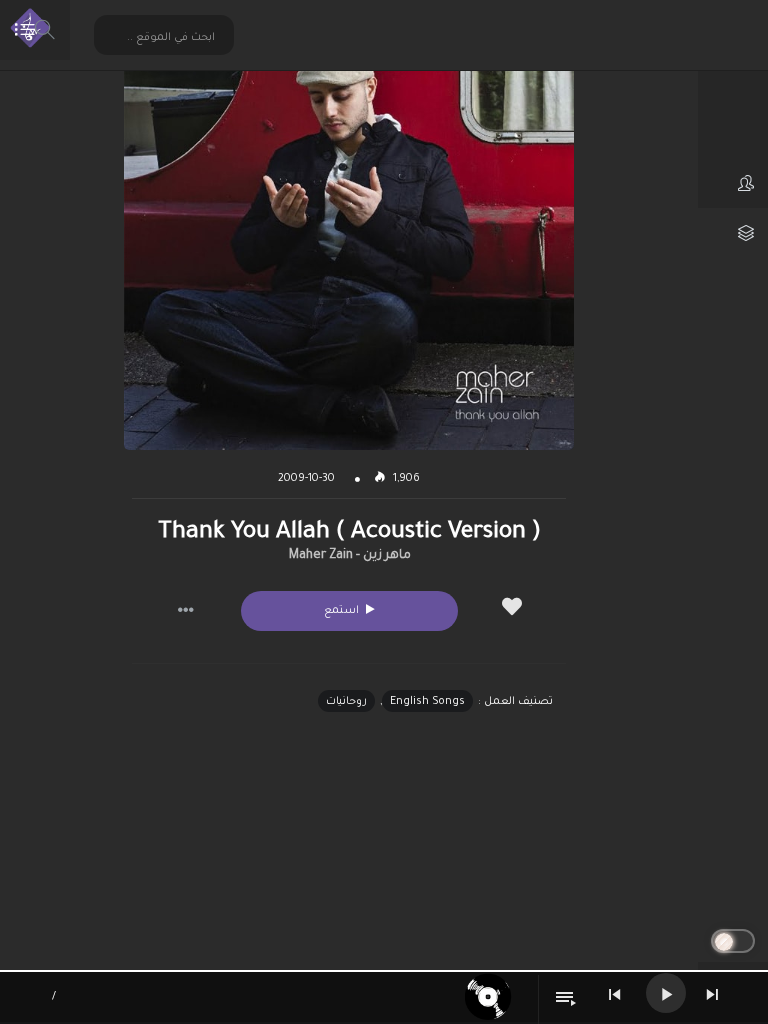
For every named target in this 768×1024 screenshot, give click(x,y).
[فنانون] (733, 183)
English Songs (427, 702)
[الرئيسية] (733, 83)
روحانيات (346, 702)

What is expected
If the material above contains pictures, exclude them from an otherwise exact transcription.

Response to the task
For every named target in this 768×1024 screenshot, give click(x,y).
[فنانون] (733, 183)
English Songs (427, 702)
[الرئيسية] (733, 83)
روحانيات (346, 702)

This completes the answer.